Greg Fields has established a reputation as an articulate voice of the human condition. He has won recognition for his written work in presenting the plight of marginalized young people through his tenure at the Global Fund for Children, and is the co-author with Maya Ajmera of Invisible Children: Reimagining International Development from the Grassroots, published by Palgrave Macmillan in July 2016. He has had articles published in the Harvard International Review, as well as numerous periodicals, including The Washington Post and the Minneapolis Star-Tribune. He has presented at and participated in numerous symposia, including Stanford University’s Global Philanthropy Forum, The Conrad Hilton Humanitarian Award seminar, the Synergos Institute’s University for a Night at the United Nations, the International AIDS Conference and the European Foundation Centre’s general assembly. He has also been an invited participant at the Salzburg Seminar in Austria. Since 2009 he has been President and Senior Advisor of Philanthropy Directions International, a philanthropic consulting firm in Northern Virginia. His fluid yet precise style has caught the eye of other writers, including Pat Conroy, who offered a jacket quote for Arc of the Comet shortly before his passing in March 2016, and Fergal Keane, award-winning journalist for the BBC.
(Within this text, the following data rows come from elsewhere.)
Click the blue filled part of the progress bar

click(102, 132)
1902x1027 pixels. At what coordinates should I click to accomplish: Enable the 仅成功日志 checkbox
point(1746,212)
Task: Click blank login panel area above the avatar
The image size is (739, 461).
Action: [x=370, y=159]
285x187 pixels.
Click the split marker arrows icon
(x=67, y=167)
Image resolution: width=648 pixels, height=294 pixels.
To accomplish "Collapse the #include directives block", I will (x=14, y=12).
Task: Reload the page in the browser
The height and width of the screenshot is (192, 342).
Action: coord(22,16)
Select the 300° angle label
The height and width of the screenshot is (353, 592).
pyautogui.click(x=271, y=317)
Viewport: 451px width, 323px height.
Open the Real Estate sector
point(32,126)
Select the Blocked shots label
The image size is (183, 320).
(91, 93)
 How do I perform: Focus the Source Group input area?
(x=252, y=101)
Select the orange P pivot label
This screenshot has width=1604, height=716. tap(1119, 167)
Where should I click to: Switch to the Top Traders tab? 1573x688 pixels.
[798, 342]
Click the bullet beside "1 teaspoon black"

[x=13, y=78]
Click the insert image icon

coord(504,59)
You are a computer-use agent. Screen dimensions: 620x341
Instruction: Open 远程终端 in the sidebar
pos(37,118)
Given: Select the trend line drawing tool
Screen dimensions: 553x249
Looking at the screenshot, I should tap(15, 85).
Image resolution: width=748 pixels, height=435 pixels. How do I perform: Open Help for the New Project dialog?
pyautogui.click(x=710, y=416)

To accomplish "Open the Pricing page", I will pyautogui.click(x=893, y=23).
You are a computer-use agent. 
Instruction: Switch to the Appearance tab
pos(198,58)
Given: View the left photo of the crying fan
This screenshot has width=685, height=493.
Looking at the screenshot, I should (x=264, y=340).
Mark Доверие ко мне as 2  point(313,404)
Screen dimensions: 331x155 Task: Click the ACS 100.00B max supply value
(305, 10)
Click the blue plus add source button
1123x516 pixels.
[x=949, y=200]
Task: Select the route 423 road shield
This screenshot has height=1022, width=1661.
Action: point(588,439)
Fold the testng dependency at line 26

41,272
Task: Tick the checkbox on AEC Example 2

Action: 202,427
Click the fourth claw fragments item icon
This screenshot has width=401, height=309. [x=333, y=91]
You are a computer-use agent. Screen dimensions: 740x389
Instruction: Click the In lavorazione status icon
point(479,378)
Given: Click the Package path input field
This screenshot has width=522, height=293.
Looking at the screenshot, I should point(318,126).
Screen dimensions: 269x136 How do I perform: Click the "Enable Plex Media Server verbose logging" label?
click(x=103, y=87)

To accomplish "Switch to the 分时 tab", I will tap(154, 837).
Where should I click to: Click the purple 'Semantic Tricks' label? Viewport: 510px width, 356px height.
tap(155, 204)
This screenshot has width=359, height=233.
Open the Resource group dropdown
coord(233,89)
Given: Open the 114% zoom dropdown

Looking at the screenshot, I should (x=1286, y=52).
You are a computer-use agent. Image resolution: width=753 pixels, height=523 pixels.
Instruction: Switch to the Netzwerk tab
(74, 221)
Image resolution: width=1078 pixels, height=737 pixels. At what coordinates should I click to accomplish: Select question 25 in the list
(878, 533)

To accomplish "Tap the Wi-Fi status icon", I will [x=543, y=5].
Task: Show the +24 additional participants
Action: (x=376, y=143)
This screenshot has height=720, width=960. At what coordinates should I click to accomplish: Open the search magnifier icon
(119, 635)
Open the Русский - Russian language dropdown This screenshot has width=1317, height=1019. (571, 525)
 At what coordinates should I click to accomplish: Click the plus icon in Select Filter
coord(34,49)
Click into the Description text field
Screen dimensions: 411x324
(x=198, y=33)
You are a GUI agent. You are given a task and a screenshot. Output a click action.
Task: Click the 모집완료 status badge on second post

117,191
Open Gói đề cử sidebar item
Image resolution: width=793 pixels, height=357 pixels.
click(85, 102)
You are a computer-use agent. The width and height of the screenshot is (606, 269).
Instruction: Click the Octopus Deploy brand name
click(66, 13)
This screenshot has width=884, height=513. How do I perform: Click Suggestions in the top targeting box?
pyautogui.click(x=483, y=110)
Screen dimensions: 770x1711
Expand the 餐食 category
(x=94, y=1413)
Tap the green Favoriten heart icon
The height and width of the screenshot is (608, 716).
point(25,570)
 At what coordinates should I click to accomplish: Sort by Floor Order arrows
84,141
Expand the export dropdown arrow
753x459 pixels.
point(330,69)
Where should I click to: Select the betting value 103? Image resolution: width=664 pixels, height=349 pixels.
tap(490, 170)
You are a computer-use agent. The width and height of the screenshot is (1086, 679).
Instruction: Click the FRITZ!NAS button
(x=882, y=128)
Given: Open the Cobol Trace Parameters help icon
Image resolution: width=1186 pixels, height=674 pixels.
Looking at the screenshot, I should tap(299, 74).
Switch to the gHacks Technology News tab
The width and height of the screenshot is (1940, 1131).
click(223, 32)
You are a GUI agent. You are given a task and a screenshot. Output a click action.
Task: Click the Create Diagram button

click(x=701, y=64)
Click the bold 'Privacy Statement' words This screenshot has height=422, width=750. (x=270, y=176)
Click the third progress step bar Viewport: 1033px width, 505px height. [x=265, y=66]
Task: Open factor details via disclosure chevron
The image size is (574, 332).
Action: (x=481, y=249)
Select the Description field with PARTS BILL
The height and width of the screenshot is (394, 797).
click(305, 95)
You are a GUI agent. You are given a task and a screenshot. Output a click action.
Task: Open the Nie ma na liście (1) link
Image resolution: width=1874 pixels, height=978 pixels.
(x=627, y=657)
Truth Is in The House by Michael J. Coffino – Distinguished Favorite in Race Relations
As a young boy in the late 1950s, Jimmy O’Farrell emigrates with his family from Ireland to Manhattan to bask in the dawn of a new life. Thousands of miles away, the family of Jaylen Jackson seeks to build a life amid Jim Crow culture in Mississippi. As teenagers, both boys struggle to come of age in a racially divisive world, suffering horrific tragedies that shape their characters and life missions. Jimmy seeks to define what it means to stand for someone when the chips are down, while Jaylen embarks on a journey to gain respect beyond the color of his skin.
Fleeing the past, both families land in neighboring Bronx communities in the 1960s, where Jimmy and Jaylen’s lives first intersect, on the basketball courts and then in the Vietnam jungle. Repeatedly tested as men of different races, their friendship faces its toughest challenge outside a Bronx bar-with fatal consequences. Truth Is in the House is an epic and provocative tale that plumbs historical and modern racial themes and explores redemption, forgiveness, and the power of connecting through the human spirit.
Michael Coffino has authored or co-authored nine books (memoir and sports) since 2015, after he downshifted from almost four decades as a trial attorney and twenty-five years as a high school basketball coach, two dynamic careers he pursued in parallel. He also was a legal writing coach while practicing law. He still dabbles in the law and has a private investigation business as well, but mostly devotes himself to writing. Michael grew up in the Bronx, in its Mott Haven and Highbridge neighborhoods. He served in the US Army from 1968 to 1970 and earned a BS in education from the City University of New York and a JD from the University of California, Berkeley, School of Law. Michael plays guitar, holds a black belt in karate, is a workout junkie, plays pickle ball, and hikes regularly in the hills and mountains of California and Colorado. Truth Is in the House is his debut work of fiction.